President Trump has many bad ideas. Reconsidering America’s role in NATO isn’t one of them.
President Trump has many bad ideas. Reconsidering America’s role in NATO isn’t one of them.
NATO, a military alliance, was formed specifically to prevent the Soviet Union from dominating Europe, whose principal powers — Germany, France, Italy and Britain — had been so devastated by World War II that they were vulnerable to Soviet coercion, subversion or conquest. NATO also became a vehicle for rehabilitating the Axis powers — Germany and Italy — under the victors’ tutelage.
America had an enduring interest in ensuring that the Continent not fall under the domination of a single, capable, hostile power: That could pose a serious threat to America. The Truman administration was clear on this point: The main purpose of stationing American military forces in Europe in the early 1950s was to stay long enough to right the balance of power, not to stay forever.
By the 1960s, the balance was restored. Western Europe’s economies were booming; Britain and France had become nuclear powers; German militarism had been tamed, even as a new, large modern army emerged in West Germany. During the Vietnam War, America was so free of worry about the Soviet threat that it essentially milked its conventional forces in Europe to support its war in Indochina. Its European allies contributed nothing to America’s effort in Vietnam. By 1968, with the collapse of Czechoslovakia’s government and army, the Soviet-controlled Warsaw Pact alliance also appeared less capable.
In the early 1970s, Senator Mike Mansfield, a Montana Democrat, led an effort to cut the American troop presence in Europe. It lost momentum in part because the Soviet Union conducted an ill-fated military buildup, which contributed to its economic failures in the 1980s. Senator Mansfield’s campaign was also opposed by the Europeans, who preferred to keep their American security blanket, and by President Richard Nixon and his chief foreign affairs adviser, Henry Kissinger, who rejected what he considered congressional meddling in foreign policy. Oddly, troop reductions in Europe would have been consistent with the “Nixon Doctrine,” which called explicitly for allies to do much more in their own defense.

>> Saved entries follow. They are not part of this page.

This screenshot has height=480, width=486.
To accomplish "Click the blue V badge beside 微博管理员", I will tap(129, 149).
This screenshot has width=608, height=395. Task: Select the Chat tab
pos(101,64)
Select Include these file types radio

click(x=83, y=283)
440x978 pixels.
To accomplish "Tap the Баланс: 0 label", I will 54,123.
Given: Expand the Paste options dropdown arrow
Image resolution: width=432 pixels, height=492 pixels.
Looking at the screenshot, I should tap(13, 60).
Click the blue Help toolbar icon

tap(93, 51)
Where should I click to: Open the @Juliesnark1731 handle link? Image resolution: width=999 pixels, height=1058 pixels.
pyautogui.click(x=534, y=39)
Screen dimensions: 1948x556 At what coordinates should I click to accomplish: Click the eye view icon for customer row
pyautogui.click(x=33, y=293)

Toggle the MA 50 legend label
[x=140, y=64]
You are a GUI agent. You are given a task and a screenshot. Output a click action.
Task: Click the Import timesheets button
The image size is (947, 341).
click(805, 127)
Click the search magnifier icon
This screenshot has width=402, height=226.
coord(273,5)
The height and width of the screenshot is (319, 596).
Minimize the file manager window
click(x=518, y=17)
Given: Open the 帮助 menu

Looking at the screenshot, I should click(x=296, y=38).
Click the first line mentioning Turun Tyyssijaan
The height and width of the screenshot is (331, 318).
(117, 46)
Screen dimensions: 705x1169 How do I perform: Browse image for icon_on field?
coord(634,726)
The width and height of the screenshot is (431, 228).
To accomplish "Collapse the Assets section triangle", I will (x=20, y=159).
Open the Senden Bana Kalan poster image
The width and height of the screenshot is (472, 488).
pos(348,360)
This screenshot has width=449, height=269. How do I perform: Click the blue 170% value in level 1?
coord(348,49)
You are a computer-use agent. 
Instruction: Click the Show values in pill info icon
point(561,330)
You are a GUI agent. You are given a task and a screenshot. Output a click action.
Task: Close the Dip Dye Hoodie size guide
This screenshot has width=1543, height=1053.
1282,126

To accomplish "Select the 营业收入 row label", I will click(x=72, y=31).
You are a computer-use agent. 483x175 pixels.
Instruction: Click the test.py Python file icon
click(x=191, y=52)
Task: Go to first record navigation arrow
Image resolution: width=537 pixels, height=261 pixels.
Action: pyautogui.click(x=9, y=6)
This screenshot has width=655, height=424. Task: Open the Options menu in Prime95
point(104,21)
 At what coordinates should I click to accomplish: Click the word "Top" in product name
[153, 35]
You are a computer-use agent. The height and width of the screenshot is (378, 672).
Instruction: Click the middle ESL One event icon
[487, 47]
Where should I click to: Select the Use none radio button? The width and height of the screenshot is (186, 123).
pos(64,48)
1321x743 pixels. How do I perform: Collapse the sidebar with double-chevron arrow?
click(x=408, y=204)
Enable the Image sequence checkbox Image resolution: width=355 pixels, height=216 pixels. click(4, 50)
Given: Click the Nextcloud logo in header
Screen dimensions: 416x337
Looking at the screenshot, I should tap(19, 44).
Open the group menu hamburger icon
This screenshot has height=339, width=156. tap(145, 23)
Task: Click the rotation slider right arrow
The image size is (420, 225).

The collapse of the Soviet Union in 1991 removed the last vestiges of a major security threat to NATO, and with it, the rationale for the American military presence in Europe. Russia’s annexation of Crimea and its violent machinations in Eastern Ukraine haven’t improved its ability to threaten NATO. Instead they have placed Mr. Putin in the penalty box. The European Union, like America, reacted appropriately by imposing punishing sanctions on Russia.
The whole misadventure has diminished Russian power. Europeans are able to defend themselves. France and Germany together equal Russia’s population, enormously outweigh the country economically and outspend it militarily.
But organizations don’t like going out of business, and NATO was a “good brand,” making it useful for other projects. So NATO took on a new goal: banishing security competition from all of Europe and its periphery, and bringing liberal democracy to former subjects of the Soviet empire. Instead of being re-evaluated, NATO got bigger.
NATO’s expansion now requires the United States to defend all the new member states from both conventional and nuclear threats — a tall order given their proximity to Russia and a strategically unnecessary project since they can contribute nothing to American national security.
From an organization that could succeed simply by deterring a major military threat, NATO turned into an expansive project to make all of Western Eurasia safe, liberal and democratic — goals that are much more complicated.
NATO’s wars in Bosnia, Kosovo and Libya all depended on significant American military capability; none produced functioning liberal democracies. Among three of post-Cold War NATO’s new members — Hungary, Poland and Bulgaria — democracy is now suffering erosion or is in actual retreat. NATO’s 2008 Bucharest summit declaration that Ukraine and Georgia “will become members of NATO” proved alarming to Russia — and helped pave the way to wars. In other words, NATO’s well-intended political project is an expensive failure.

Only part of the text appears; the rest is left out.